## [Data to examine]
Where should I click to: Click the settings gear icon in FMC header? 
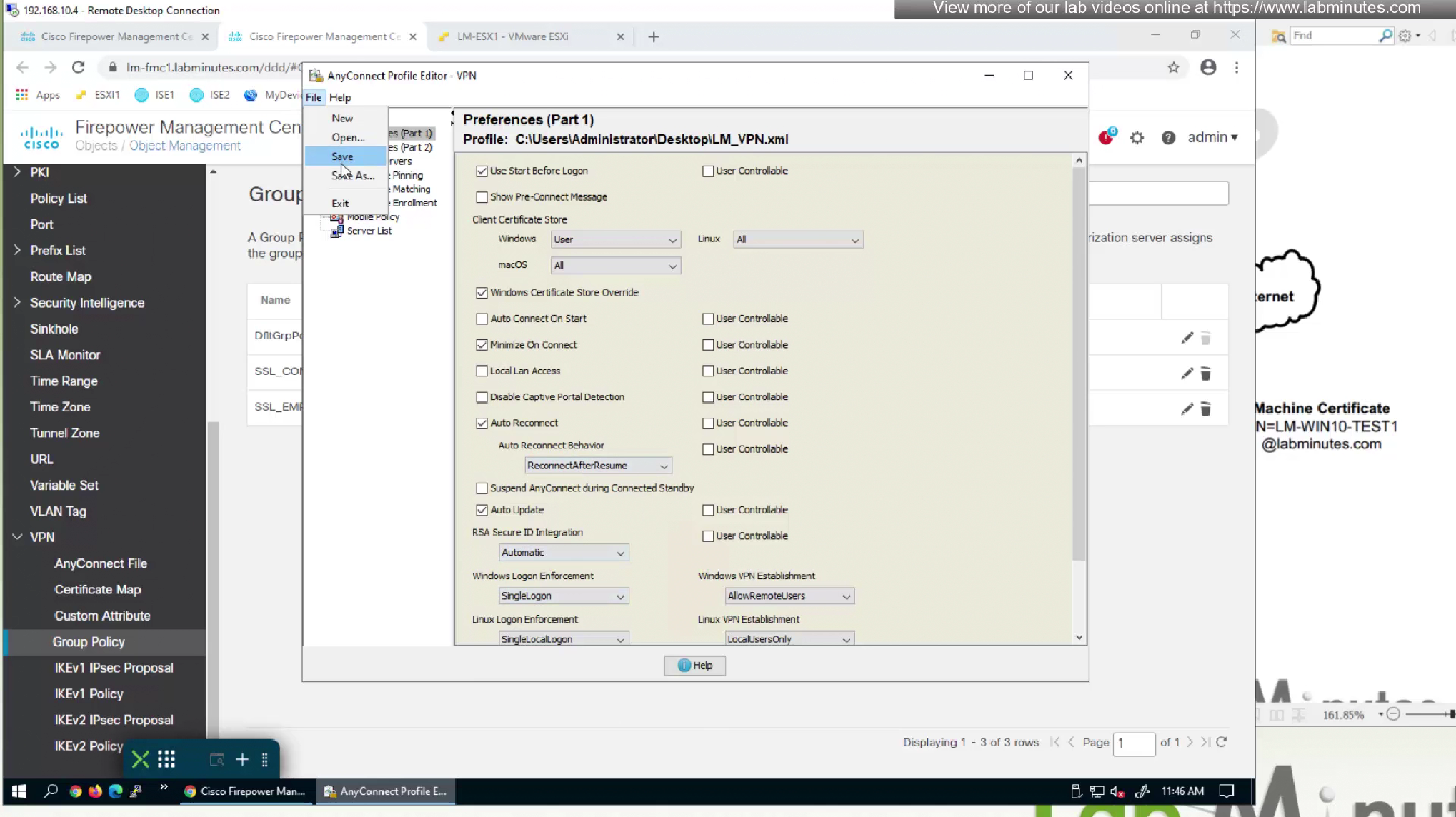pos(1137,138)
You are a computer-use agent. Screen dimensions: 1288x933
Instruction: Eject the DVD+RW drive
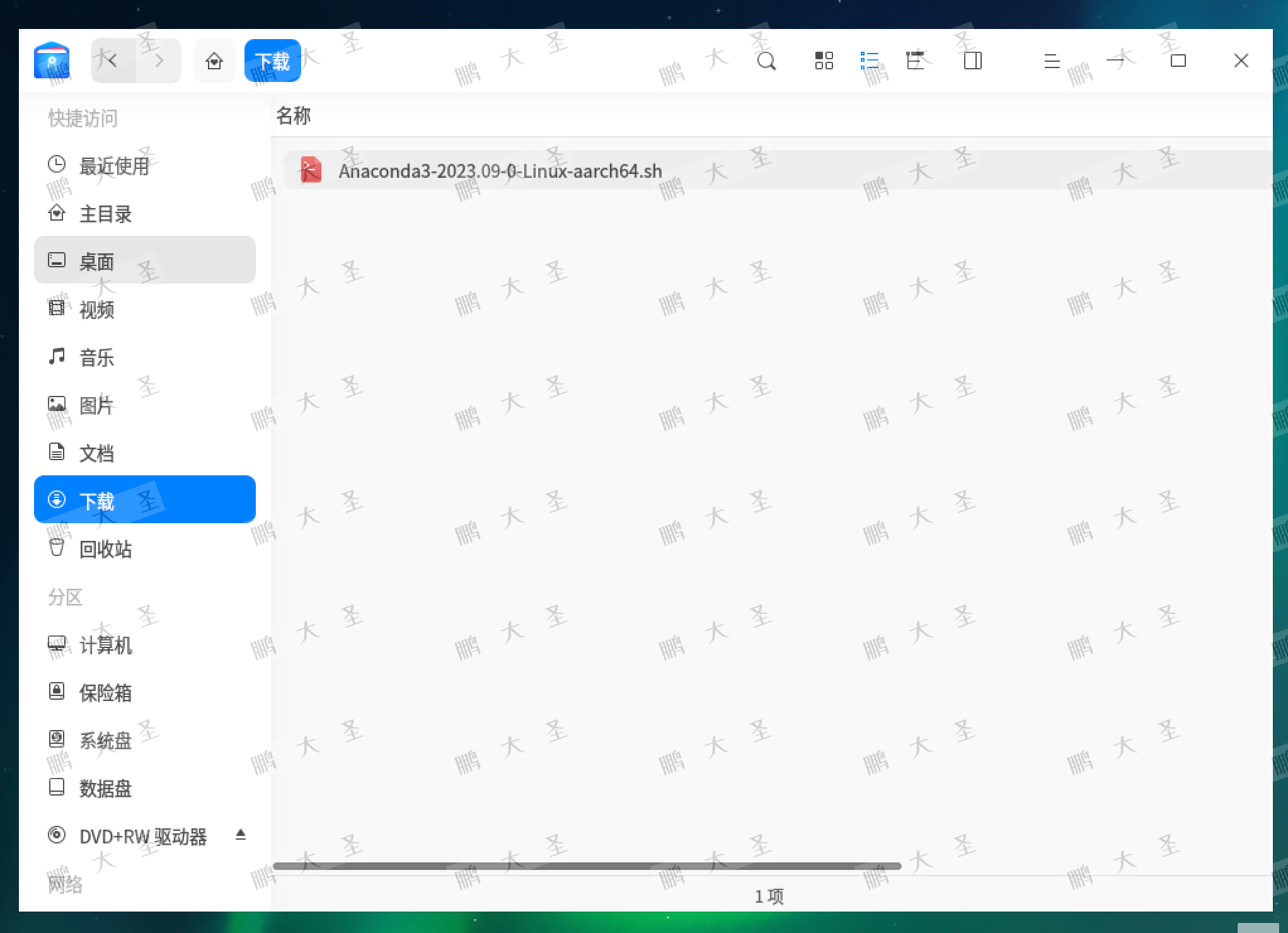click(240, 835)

## [About this task]
An exact reproduction of every record above is required, with no pictures included.

## [Task answer]
Where should I click to: Click the settings gear icon in FMC header? 
pos(1137,138)
You are a computer-use agent. Screen dimensions: 1288x933
Instruction: Eject the DVD+RW drive
click(240, 835)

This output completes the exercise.